>>>
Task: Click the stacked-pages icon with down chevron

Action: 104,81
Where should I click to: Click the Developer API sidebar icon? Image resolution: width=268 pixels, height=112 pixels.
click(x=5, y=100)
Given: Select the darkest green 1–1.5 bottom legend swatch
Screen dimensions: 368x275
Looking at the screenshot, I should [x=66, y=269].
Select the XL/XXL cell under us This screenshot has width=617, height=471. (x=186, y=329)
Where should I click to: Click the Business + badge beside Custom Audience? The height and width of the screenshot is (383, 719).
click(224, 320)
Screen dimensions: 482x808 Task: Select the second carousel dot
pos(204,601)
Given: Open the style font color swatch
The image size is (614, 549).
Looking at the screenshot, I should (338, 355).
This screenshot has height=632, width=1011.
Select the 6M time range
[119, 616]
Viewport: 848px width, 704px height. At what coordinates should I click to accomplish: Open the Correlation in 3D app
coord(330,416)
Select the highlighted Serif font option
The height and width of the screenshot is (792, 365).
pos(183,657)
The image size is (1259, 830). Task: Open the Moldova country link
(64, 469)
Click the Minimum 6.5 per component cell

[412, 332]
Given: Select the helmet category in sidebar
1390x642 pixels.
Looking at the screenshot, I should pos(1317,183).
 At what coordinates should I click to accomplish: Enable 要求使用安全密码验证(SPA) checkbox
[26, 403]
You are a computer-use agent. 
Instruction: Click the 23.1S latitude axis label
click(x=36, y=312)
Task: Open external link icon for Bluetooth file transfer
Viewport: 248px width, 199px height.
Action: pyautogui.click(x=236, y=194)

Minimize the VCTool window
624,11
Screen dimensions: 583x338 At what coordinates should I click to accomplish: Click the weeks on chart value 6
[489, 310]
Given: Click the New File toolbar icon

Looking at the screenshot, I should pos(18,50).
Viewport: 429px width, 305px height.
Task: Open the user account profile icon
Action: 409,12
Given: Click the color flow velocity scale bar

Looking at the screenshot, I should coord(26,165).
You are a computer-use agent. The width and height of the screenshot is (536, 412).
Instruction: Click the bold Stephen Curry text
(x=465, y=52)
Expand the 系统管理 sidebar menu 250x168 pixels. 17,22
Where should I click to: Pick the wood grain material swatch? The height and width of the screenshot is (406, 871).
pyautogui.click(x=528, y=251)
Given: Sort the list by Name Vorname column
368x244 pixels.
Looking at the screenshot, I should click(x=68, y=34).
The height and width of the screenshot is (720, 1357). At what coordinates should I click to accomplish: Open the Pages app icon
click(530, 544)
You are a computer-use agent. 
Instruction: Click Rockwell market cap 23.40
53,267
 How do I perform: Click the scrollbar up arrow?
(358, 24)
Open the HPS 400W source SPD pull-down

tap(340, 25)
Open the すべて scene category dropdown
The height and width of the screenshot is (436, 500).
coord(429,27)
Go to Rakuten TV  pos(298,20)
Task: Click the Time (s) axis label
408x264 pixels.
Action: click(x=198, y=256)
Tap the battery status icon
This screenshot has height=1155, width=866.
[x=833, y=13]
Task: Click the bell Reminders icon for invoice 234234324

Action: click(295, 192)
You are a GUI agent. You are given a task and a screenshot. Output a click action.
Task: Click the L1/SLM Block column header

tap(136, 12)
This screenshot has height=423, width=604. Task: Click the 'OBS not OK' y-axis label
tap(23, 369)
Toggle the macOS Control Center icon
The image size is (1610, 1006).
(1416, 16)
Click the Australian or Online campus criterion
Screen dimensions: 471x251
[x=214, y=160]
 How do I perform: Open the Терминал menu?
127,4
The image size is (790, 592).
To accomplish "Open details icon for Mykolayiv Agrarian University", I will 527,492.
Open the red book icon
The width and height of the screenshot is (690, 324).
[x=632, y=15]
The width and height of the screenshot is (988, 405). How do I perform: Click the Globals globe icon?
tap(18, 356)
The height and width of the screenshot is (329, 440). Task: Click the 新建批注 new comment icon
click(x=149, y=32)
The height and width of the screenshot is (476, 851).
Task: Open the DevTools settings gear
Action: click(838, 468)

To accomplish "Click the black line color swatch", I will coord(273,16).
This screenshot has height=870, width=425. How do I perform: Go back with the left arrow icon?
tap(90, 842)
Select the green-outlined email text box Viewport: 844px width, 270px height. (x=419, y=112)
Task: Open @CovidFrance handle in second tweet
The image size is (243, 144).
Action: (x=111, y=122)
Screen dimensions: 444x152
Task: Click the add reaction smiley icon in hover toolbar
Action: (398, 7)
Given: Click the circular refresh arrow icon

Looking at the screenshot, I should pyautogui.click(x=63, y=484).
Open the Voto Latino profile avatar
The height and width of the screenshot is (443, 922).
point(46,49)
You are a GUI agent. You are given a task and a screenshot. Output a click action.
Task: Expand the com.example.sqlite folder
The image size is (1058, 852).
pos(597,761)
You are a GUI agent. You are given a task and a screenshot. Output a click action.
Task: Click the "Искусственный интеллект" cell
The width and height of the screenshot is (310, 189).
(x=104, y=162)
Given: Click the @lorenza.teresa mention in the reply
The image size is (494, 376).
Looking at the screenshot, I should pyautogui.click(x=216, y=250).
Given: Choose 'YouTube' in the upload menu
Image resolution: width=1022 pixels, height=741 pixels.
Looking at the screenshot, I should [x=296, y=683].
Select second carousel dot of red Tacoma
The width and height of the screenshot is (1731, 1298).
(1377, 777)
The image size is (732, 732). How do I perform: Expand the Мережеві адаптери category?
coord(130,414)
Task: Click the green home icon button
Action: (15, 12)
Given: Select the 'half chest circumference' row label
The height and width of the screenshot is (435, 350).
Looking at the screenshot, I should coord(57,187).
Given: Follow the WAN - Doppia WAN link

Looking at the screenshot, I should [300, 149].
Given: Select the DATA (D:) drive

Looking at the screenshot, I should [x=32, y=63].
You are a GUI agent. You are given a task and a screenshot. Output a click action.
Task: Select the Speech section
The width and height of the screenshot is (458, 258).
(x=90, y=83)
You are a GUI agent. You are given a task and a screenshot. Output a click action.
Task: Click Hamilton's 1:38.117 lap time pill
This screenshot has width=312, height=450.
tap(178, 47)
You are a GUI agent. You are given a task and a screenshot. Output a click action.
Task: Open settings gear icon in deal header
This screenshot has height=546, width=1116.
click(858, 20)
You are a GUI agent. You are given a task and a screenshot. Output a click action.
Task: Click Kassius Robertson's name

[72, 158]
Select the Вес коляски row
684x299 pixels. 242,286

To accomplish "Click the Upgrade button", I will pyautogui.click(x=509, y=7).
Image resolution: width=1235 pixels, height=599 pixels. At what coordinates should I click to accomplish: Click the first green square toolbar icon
<<<
TASK
Copy every record shown above, exactly and completely.

ANSWER TO THIS TASK
Task: Click the stacked-pages icon with down chevron

Action: 104,81
Where should I click to: Click the Developer API sidebar icon? Image resolution: width=268 pixels, height=112 pixels.
click(x=5, y=100)
Given: Select the darkest green 1–1.5 bottom legend swatch
Screen dimensions: 368x275
Looking at the screenshot, I should [x=66, y=269].
Select the XL/XXL cell under us This screenshot has width=617, height=471. (x=186, y=329)
Where should I click to: Click the Business + badge beside Custom Audience? The height and width of the screenshot is (383, 719).
click(224, 320)
Screen dimensions: 482x808 Task: Select the second carousel dot
pos(204,601)
Given: Open the style font color swatch
The image size is (614, 549).
Looking at the screenshot, I should (338, 355).
This screenshot has height=632, width=1011.
Select the 6M time range
[119, 616]
Viewport: 848px width, 704px height. At what coordinates should I click to accomplish: Open the Correlation in 3D app
coord(330,416)
Select the highlighted Serif font option
The height and width of the screenshot is (792, 365).
pos(183,657)
The image size is (1259, 830). Task: Open the Moldova country link
(64, 469)
Click the Minimum 6.5 per component cell

[412, 332]
Given: Select the helmet category in sidebar
1390x642 pixels.
Looking at the screenshot, I should pos(1317,183).
 At what coordinates should I click to accomplish: Enable 要求使用安全密码验证(SPA) checkbox
[26, 403]
You are a computer-use agent. 
Instruction: Click the 23.1S latitude axis label
click(x=36, y=312)
Task: Open external link icon for Bluetooth file transfer
Viewport: 248px width, 199px height.
Action: pyautogui.click(x=236, y=194)

Minimize the VCTool window
624,11
Screen dimensions: 583x338 At what coordinates should I click to accomplish: Click the weeks on chart value 6
[489, 310]
Given: Click the New File toolbar icon

Looking at the screenshot, I should pos(18,50).
Viewport: 429px width, 305px height.
Task: Open the user account profile icon
Action: 409,12
Given: Click the color flow velocity scale bar

Looking at the screenshot, I should coord(26,165).
You are a computer-use agent. The width and height of the screenshot is (536, 412).
Instruction: Click the bold Stephen Curry text
(x=465, y=52)
Expand the 系统管理 sidebar menu 250x168 pixels. 17,22
Where should I click to: Pick the wood grain material swatch? The height and width of the screenshot is (406, 871).
pyautogui.click(x=528, y=251)
Given: Sort the list by Name Vorname column
368x244 pixels.
Looking at the screenshot, I should click(x=68, y=34).
The height and width of the screenshot is (720, 1357). At what coordinates should I click to accomplish: Open the Pages app icon
click(530, 544)
You are a computer-use agent. 
Instruction: Click Rockwell market cap 23.40
53,267
 How do I perform: Click the scrollbar up arrow?
(358, 24)
Open the HPS 400W source SPD pull-down

tap(340, 25)
Open the すべて scene category dropdown
The height and width of the screenshot is (436, 500).
coord(429,27)
Go to Rakuten TV  pos(298,20)
Task: Click the Time (s) axis label
408x264 pixels.
Action: click(x=198, y=256)
Tap the battery status icon
This screenshot has height=1155, width=866.
[x=833, y=13]
Task: Click the bell Reminders icon for invoice 234234324

Action: click(295, 192)
You are a GUI agent. You are given a task and a screenshot. Output a click action.
Task: Click the L1/SLM Block column header

tap(136, 12)
This screenshot has height=423, width=604. Task: Click the 'OBS not OK' y-axis label
tap(23, 369)
Toggle the macOS Control Center icon
The image size is (1610, 1006).
(1416, 16)
Click the Australian or Online campus criterion
Screen dimensions: 471x251
[x=214, y=160]
 How do I perform: Open the Терминал menu?
127,4
The image size is (790, 592).
To accomplish "Open details icon for Mykolayiv Agrarian University", I will 527,492.
Open the red book icon
The width and height of the screenshot is (690, 324).
[x=632, y=15]
The width and height of the screenshot is (988, 405). How do I perform: Click the Globals globe icon?
tap(18, 356)
The height and width of the screenshot is (329, 440). Task: Click the 新建批注 new comment icon
click(x=149, y=32)
The height and width of the screenshot is (476, 851).
Task: Open the DevTools settings gear
Action: click(838, 468)

To accomplish "Click the black line color swatch", I will coord(273,16).
This screenshot has height=870, width=425. How do I perform: Go back with the left arrow icon?
tap(90, 842)
Select the green-outlined email text box Viewport: 844px width, 270px height. (x=419, y=112)
Task: Open @CovidFrance handle in second tweet
The image size is (243, 144).
Action: (x=111, y=122)
Screen dimensions: 444x152
Task: Click the add reaction smiley icon in hover toolbar
Action: (398, 7)
Given: Click the circular refresh arrow icon

Looking at the screenshot, I should pyautogui.click(x=63, y=484).
Open the Voto Latino profile avatar
The height and width of the screenshot is (443, 922).
point(46,49)
You are a GUI agent. You are given a task and a screenshot. Output a click action.
Task: Expand the com.example.sqlite folder
The image size is (1058, 852).
pos(597,761)
You are a GUI agent. You are given a task and a screenshot. Output a click action.
Task: Click the "Искусственный интеллект" cell
The width and height of the screenshot is (310, 189).
(x=104, y=162)
Given: Click the @lorenza.teresa mention in the reply
The image size is (494, 376).
Looking at the screenshot, I should pyautogui.click(x=216, y=250).
Given: Choose 'YouTube' in the upload menu
Image resolution: width=1022 pixels, height=741 pixels.
Looking at the screenshot, I should [x=296, y=683].
Select second carousel dot of red Tacoma
The width and height of the screenshot is (1731, 1298).
(1377, 777)
The image size is (732, 732). How do I perform: Expand the Мережеві адаптери category?
coord(130,414)
Task: Click the green home icon button
Action: (15, 12)
Given: Select the 'half chest circumference' row label
The height and width of the screenshot is (435, 350).
Looking at the screenshot, I should coord(57,187).
Given: Follow the WAN - Doppia WAN link

Looking at the screenshot, I should [300, 149].
Given: Select the DATA (D:) drive

Looking at the screenshot, I should [x=32, y=63].
You are a GUI agent. You are given a task and a screenshot. Output a click action.
Task: Select the Speech section
The width and height of the screenshot is (458, 258).
(x=90, y=83)
You are a GUI agent. You are given a task and a screenshot. Output a click action.
Task: Click Hamilton's 1:38.117 lap time pill
This screenshot has width=312, height=450.
tap(178, 47)
You are a GUI agent. You are given a task and a screenshot. Output a click action.
Task: Open settings gear icon in deal header
This screenshot has height=546, width=1116.
click(858, 20)
You are a GUI agent. You are given a task and a screenshot. Output a click action.
Task: Click Kassius Robertson's name

[72, 158]
Select the Вес коляски row
684x299 pixels. 242,286

To accomplish "Click the Upgrade button", I will pyautogui.click(x=509, y=7).
Image resolution: width=1235 pixels, height=599 pixels. At what coordinates should I click to accomplish: Click the first green square toolbar icon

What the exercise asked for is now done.